- _YOUR TASK_
Copy the passage on engineering models verbatim, from "By way of example, the" up to and including "database 122, respectively.".

- _SUPPLIED TEXT_
- - - - -

In further examples, the above-mentioned aspects of the affected models 124A and/or the affected model artifacts 134A, that may, in some examples, be relevant to the above-mentioned criteria, may be highlighted when output, e.g., to the user of the engineering database 122 using the engineering UI 116.


In some examples, the application software component 106 and/or the processor 102 may further be configured to amend the deficient model 124D and/or the deficient model artifact 134D intended to remedy the deficiency D upon request of the user of the engineering database 122; and propagate the amendment of the deficient model 124D and/or of the deficient model artifact 134D to the affected model(s) 124A and/or the affected model artifact(s) 134A using the corresponding connectors.


In some examples, the information to remedy the deficiency D may be provided by the user, optionally supported by plausibility or consistence checks that may be provided by the engineering system 118 and/or the lifecycle system 118′ and that may be applied to the deficient model 124D and/or the deficient model artifact 134D. Upon receipt of the user's request, the deficient model 124D and/or the deficient model artifact 134D may be amended. The amendment may be propagated to the affected model(s) 124A and/or the affected model artifact(s) 134A. The mentioned propagation may, in some examples, be done by applying the same amendment to the affected model(s) 124A and/or the affected model artifact(s) 134A. In other examples, the mentioned propagation may be done by suggesting to the user to apply the same amendment to the affected model(s) 124A and/or the affected model artifact(s) 134A. The suggestion may, by way of example, be done by displaying a UI element to the user in the engineering UI 116. The UI element includes the option to accept and take over the suggested amendment and the option to reject the suggested amendment. In some examples, the mentioned UI element may additionally display the suggested amendment and optionally the affected model(s) 124A and/or the affected model artifact(s) 134A.


The suggested propagation of the amendment may contribute to minimize the impact of the deficiency D and remedy or correct the deficiency D as fast and as convenient as possible.


By way of example, the application software component 106 and/or the processor 102 may further be configured to-for providing the engineering information 120 in a data storage platform 140-create the model 124 in the engineering database 122 upon request of the user of the engineering database 122; import the model artifact 134 from the lifecycle database 132 to the engineering database 122; and create a further connector C8 linking the model 124 to the model artifact 134 stored in the engineering database 122, respectively.


The described creation of the model 124 in the engineering database 122 and of the further connector C8 may, in some examples, be done at the start of the engineering process of the variant 150 and further contribute to enable a long-lived, persistent storage and traceability of all information that is or was relevant during the engineering process of a physical system.

- - - - -

- _STORED DATA_
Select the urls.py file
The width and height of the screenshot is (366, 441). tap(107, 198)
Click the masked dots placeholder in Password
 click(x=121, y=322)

- - - - -

- _PROBLEM SOLUTION_
By way of example, the application software component 106 and/or the processor 102 may further be configured to-for providing the engineering information 120 in a data storage platform 140-create the model 124 in the engineering database 122 upon request of the user of the engineering database 122; import the model artifact 134 from the lifecycle database 132 to the engineering database 122; and create a further connector C8 linking the model 124 to the model artifact 134 stored in the engineering database 122, respectively.